▶ _Exercise_: Decide whether each statement agrees with the passage on Python comparison operators, answering yes or no and quoting the deciding words: (a) Basic definitions are given for == and <. (b) For print(12 < rec3), the < operator stays as < once the operands are swapped. (c) print(rec1 < rec2) returns False because the areas of rec1 and rec2 are equal.

As many of the operators are logical combinations or opposites of other operators, we can condense the code a bit by delegating some comparisons to others. Here, we provide basic definitions for == and <, and then all other comparisons can be expressed in terms of these two.

Here are a few tests of this code:

from Rectangle import *

rec1 = Rectangle(1, 12)
rec2 = Rectangle(3, 4)
rec3 = Rectangle(4, 5)

print(rec1 < rec2)
print(rec3 >= 12)
print(12 < rec3)

This generates the output:

Calling < with Rectangle
False
Calling >=
Calling < with int
True
Calling >
Calling <=
Calling < with int
Calling == with int
True

The statement print(rec1 < rec2) calls the __lt__ and, since the areas of rec1 and rec2 are equal, returns False.

The statement print(rec3 >= 12) calls __ge__ which in turn calls __lt__ with an int right operand, and returns True since the area of rec3 is 12.

The final statement print(12 < rec3) illustrates how Python handles the calling object being the right operand. As with ==, the operands are swapped, but this time the < operator must be changed to >. This results in __gt__ being called with self being rec3 and value being 12. As the area of rec3 is 20, this returns True.

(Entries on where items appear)
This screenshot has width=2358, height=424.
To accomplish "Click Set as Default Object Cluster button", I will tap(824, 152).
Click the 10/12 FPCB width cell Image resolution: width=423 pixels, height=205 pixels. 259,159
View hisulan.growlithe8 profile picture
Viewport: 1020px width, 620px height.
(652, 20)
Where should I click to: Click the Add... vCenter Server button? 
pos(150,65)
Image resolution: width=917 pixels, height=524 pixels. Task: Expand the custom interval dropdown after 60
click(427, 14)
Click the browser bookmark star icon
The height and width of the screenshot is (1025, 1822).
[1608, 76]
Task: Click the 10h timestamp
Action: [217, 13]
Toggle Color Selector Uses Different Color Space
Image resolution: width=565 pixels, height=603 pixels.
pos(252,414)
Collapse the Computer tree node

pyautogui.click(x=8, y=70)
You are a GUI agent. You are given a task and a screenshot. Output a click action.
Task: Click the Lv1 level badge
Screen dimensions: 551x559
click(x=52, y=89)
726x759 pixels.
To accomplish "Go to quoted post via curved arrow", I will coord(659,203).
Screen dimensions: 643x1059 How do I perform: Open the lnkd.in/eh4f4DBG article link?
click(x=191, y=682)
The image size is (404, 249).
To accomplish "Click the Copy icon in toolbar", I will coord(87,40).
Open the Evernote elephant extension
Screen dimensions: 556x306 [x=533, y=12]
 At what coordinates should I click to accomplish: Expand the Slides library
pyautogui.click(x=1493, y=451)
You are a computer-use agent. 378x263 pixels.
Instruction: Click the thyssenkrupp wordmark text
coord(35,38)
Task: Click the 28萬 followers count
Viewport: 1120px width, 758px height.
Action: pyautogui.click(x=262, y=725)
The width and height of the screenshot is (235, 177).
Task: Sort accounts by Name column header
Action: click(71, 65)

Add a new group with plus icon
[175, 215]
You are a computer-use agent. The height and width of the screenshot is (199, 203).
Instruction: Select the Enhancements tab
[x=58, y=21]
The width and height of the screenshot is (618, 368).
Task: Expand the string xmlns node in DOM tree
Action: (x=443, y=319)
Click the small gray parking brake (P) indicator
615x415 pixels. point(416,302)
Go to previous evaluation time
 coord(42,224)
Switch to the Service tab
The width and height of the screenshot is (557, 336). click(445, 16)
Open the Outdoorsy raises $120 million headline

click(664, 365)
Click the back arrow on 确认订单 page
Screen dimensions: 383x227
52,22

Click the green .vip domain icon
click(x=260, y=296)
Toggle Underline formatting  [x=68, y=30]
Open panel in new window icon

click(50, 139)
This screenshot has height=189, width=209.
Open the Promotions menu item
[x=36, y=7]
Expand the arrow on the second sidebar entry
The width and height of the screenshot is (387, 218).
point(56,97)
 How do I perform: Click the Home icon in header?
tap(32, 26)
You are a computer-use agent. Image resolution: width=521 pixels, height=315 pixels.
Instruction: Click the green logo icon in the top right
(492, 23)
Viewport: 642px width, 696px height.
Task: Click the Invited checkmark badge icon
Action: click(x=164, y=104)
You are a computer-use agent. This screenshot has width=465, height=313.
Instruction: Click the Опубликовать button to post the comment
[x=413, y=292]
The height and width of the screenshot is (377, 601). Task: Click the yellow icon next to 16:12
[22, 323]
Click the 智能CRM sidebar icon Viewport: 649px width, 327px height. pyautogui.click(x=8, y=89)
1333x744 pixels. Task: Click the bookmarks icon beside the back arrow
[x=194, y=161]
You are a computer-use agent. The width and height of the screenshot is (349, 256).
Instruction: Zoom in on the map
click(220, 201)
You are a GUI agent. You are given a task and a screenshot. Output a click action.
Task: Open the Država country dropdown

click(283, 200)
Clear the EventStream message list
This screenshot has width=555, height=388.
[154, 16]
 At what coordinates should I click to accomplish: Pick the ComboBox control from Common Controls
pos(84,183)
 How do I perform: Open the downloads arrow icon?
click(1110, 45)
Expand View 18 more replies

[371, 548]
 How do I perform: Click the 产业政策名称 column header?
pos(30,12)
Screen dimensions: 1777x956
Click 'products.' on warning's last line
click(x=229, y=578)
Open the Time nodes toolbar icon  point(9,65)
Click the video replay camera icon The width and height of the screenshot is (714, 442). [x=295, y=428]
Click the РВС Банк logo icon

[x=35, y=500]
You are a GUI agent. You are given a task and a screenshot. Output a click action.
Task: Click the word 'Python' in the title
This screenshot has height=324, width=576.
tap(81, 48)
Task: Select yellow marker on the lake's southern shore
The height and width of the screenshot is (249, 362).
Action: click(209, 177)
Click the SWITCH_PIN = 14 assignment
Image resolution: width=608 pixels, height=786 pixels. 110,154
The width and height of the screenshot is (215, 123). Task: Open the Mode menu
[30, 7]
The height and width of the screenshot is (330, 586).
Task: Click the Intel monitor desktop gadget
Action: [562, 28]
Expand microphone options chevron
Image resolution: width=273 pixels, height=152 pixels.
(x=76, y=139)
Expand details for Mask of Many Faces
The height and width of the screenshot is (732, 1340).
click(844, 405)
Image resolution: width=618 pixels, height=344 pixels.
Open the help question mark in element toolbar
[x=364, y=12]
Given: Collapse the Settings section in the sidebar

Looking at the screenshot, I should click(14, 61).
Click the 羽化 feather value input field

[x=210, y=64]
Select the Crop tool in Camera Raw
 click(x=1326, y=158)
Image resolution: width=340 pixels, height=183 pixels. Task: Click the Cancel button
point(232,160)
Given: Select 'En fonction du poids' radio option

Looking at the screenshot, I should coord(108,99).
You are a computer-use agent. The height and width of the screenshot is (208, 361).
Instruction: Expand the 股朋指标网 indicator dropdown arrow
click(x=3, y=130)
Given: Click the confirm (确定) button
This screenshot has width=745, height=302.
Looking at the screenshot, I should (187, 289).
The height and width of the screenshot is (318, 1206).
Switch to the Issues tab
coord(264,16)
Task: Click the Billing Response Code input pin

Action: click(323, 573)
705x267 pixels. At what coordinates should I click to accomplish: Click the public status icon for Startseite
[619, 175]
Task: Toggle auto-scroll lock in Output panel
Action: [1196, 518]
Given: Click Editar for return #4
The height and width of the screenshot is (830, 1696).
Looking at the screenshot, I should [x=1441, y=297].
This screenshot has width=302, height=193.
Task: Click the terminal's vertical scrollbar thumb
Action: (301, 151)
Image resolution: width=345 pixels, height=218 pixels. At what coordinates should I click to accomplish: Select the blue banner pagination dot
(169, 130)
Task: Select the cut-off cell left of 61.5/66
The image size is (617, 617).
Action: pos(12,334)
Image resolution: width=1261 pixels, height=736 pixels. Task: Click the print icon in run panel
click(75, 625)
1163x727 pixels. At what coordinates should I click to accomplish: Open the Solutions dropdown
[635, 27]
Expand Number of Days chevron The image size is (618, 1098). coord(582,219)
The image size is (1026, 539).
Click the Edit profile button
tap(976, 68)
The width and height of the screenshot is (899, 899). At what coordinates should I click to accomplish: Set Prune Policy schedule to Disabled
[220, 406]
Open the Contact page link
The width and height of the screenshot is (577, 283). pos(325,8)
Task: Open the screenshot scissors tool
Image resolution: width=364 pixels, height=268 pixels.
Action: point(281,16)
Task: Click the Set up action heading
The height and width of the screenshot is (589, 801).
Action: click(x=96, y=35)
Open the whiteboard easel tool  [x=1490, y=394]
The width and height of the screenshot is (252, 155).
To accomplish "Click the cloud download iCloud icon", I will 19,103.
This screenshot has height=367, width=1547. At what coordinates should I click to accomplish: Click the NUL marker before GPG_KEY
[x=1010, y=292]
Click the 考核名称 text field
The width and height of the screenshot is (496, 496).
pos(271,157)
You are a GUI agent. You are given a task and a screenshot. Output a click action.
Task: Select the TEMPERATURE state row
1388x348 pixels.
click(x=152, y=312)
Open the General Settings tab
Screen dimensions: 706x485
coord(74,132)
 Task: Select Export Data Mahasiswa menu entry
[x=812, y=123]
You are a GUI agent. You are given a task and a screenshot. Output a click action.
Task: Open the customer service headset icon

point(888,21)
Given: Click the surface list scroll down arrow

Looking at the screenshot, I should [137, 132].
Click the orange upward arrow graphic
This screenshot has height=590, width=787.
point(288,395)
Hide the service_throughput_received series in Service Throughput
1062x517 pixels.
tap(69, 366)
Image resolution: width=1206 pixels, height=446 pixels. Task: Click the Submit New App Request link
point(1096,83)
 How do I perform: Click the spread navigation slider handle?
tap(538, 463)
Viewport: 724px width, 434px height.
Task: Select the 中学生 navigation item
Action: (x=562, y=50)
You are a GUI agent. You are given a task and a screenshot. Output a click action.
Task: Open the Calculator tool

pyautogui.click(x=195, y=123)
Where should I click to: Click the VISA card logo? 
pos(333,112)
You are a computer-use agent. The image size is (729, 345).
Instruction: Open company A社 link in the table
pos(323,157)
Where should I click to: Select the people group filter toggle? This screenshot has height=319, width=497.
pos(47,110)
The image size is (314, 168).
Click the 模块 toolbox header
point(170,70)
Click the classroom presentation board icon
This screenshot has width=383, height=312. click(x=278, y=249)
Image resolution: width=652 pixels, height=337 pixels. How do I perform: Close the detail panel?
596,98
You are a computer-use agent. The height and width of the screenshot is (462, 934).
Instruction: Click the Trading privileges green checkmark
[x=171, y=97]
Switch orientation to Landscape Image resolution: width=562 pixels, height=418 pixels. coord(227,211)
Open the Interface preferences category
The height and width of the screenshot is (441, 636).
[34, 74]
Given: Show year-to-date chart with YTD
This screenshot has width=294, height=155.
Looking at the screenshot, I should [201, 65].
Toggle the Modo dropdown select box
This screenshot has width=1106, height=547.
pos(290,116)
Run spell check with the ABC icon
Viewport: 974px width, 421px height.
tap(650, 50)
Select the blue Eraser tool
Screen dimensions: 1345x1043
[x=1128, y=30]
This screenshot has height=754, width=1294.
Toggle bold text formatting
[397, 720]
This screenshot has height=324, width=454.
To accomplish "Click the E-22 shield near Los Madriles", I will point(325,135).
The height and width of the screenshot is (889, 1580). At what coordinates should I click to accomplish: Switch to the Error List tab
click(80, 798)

▶ _Task output_:
(a) Yes: "we provide basic definitions for == and <"
(b) No: "this time the < operator must be changed to >"
(c) Yes: "since the areas of rec1 and rec2 are equal, returns False"